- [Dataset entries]
"""

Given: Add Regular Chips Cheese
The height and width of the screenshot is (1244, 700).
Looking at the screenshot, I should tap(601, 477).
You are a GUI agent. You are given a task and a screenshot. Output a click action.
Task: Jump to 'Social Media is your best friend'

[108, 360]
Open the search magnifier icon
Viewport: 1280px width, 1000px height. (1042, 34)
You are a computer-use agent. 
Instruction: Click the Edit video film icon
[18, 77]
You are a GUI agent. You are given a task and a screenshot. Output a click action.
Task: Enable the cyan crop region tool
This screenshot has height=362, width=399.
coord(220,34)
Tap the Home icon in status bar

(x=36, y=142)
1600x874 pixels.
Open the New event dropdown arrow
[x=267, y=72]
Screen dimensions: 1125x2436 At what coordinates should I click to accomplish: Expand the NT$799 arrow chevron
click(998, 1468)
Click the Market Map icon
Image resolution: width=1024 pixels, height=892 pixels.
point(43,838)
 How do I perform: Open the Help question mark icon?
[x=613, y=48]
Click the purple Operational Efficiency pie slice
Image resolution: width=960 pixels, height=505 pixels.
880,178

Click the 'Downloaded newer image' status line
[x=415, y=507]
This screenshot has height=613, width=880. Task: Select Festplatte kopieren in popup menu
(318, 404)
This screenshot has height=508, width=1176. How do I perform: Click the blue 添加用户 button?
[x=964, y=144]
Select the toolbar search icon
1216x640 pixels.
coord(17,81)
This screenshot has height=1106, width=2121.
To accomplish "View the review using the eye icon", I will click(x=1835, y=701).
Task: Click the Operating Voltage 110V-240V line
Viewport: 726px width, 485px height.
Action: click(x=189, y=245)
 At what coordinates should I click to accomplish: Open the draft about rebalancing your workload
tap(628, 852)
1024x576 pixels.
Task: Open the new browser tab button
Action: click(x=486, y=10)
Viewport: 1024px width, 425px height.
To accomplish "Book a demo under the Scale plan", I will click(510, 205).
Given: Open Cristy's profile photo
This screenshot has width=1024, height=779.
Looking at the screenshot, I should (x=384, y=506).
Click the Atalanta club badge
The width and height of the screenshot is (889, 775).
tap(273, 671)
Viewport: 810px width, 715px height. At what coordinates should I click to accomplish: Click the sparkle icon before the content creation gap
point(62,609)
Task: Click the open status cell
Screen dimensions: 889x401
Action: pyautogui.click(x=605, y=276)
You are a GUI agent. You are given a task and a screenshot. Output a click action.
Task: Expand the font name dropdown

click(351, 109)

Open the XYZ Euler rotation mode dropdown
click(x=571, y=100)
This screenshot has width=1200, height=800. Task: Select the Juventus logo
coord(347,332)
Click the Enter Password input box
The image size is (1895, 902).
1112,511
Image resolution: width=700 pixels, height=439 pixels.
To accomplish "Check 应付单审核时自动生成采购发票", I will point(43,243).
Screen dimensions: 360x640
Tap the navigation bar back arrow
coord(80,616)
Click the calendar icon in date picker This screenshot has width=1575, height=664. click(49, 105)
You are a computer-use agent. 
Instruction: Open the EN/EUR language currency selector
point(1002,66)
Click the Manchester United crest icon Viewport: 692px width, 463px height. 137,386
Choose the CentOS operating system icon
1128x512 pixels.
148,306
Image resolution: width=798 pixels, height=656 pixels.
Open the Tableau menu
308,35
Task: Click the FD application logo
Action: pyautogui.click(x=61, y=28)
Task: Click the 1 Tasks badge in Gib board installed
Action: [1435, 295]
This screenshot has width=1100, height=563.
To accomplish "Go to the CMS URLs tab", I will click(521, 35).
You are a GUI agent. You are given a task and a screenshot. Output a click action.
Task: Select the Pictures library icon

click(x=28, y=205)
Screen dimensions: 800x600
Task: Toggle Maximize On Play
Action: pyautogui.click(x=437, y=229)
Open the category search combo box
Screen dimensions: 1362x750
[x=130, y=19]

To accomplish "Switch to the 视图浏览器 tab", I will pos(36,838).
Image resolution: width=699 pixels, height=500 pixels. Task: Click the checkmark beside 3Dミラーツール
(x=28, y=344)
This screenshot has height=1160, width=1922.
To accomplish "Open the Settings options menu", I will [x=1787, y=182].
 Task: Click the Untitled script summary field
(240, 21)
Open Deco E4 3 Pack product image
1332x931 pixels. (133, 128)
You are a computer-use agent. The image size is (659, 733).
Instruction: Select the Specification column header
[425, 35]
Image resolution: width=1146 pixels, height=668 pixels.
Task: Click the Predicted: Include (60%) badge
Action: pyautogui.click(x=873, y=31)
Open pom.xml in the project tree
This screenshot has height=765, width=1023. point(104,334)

"""

- [About this exercise] Every record, word for word, must be returned.

- [Solved exercise]
Given: Add Regular Chips Cheese
The height and width of the screenshot is (1244, 700).
Looking at the screenshot, I should tap(601, 477).
You are a GUI agent. You are given a task and a screenshot. Output a click action.
Task: Jump to 'Social Media is your best friend'

[108, 360]
Open the search magnifier icon
Viewport: 1280px width, 1000px height. (1042, 34)
You are a computer-use agent. 
Instruction: Click the Edit video film icon
[18, 77]
You are a GUI agent. You are given a task and a screenshot. Output a click action.
Task: Enable the cyan crop region tool
This screenshot has height=362, width=399.
coord(220,34)
Tap the Home icon in status bar

(x=36, y=142)
1600x874 pixels.
Open the New event dropdown arrow
[x=267, y=72]
Screen dimensions: 1125x2436 At what coordinates should I click to accomplish: Expand the NT$799 arrow chevron
click(998, 1468)
Click the Market Map icon
Image resolution: width=1024 pixels, height=892 pixels.
point(43,838)
 How do I perform: Open the Help question mark icon?
[x=613, y=48]
Click the purple Operational Efficiency pie slice
Image resolution: width=960 pixels, height=505 pixels.
880,178

Click the 'Downloaded newer image' status line
[x=415, y=507]
This screenshot has height=613, width=880. Task: Select Festplatte kopieren in popup menu
(318, 404)
This screenshot has height=508, width=1176. How do I perform: Click the blue 添加用户 button?
[x=964, y=144]
Select the toolbar search icon
1216x640 pixels.
coord(17,81)
This screenshot has height=1106, width=2121.
To accomplish "View the review using the eye icon", I will click(x=1835, y=701).
Task: Click the Operating Voltage 110V-240V line
Viewport: 726px width, 485px height.
Action: click(x=189, y=245)
 At what coordinates should I click to accomplish: Open the draft about rebalancing your workload
tap(628, 852)
1024x576 pixels.
Task: Open the new browser tab button
Action: click(x=486, y=10)
Viewport: 1024px width, 425px height.
To accomplish "Book a demo under the Scale plan", I will click(510, 205).
Given: Open Cristy's profile photo
This screenshot has width=1024, height=779.
Looking at the screenshot, I should (x=384, y=506).
Click the Atalanta club badge
The width and height of the screenshot is (889, 775).
tap(273, 671)
Viewport: 810px width, 715px height. At what coordinates should I click to accomplish: Click the sparkle icon before the content creation gap
point(62,609)
Task: Click the open status cell
Screen dimensions: 889x401
Action: pyautogui.click(x=605, y=276)
You are a GUI agent. You are given a task and a screenshot. Output a click action.
Task: Expand the font name dropdown

click(351, 109)

Open the XYZ Euler rotation mode dropdown
click(x=571, y=100)
This screenshot has width=1200, height=800. Task: Select the Juventus logo
coord(347,332)
Click the Enter Password input box
The image size is (1895, 902).
1112,511
Image resolution: width=700 pixels, height=439 pixels.
To accomplish "Check 应付单审核时自动生成采购发票", I will point(43,243).
Screen dimensions: 360x640
Tap the navigation bar back arrow
coord(80,616)
Click the calendar icon in date picker This screenshot has width=1575, height=664. click(49, 105)
You are a computer-use agent. 
Instruction: Open the EN/EUR language currency selector
point(1002,66)
Click the Manchester United crest icon Viewport: 692px width, 463px height. 137,386
Choose the CentOS operating system icon
1128x512 pixels.
148,306
Image resolution: width=798 pixels, height=656 pixels.
Open the Tableau menu
308,35
Task: Click the FD application logo
Action: pyautogui.click(x=61, y=28)
Task: Click the 1 Tasks badge in Gib board installed
Action: [1435, 295]
This screenshot has width=1100, height=563.
To accomplish "Go to the CMS URLs tab", I will click(521, 35).
You are a GUI agent. You are given a task and a screenshot. Output a click action.
Task: Select the Pictures library icon

click(x=28, y=205)
Screen dimensions: 800x600
Task: Toggle Maximize On Play
Action: pyautogui.click(x=437, y=229)
Open the category search combo box
Screen dimensions: 1362x750
[x=130, y=19]

To accomplish "Switch to the 视图浏览器 tab", I will pos(36,838).
Image resolution: width=699 pixels, height=500 pixels. Task: Click the checkmark beside 3Dミラーツール
(x=28, y=344)
This screenshot has height=1160, width=1922.
To accomplish "Open the Settings options menu", I will [x=1787, y=182].
 Task: Click the Untitled script summary field
(240, 21)
Open Deco E4 3 Pack product image
1332x931 pixels. (133, 128)
You are a computer-use agent. The image size is (659, 733).
Instruction: Select the Specification column header
[425, 35]
Image resolution: width=1146 pixels, height=668 pixels.
Task: Click the Predicted: Include (60%) badge
Action: pyautogui.click(x=873, y=31)
Open pom.xml in the project tree
This screenshot has height=765, width=1023. point(104,334)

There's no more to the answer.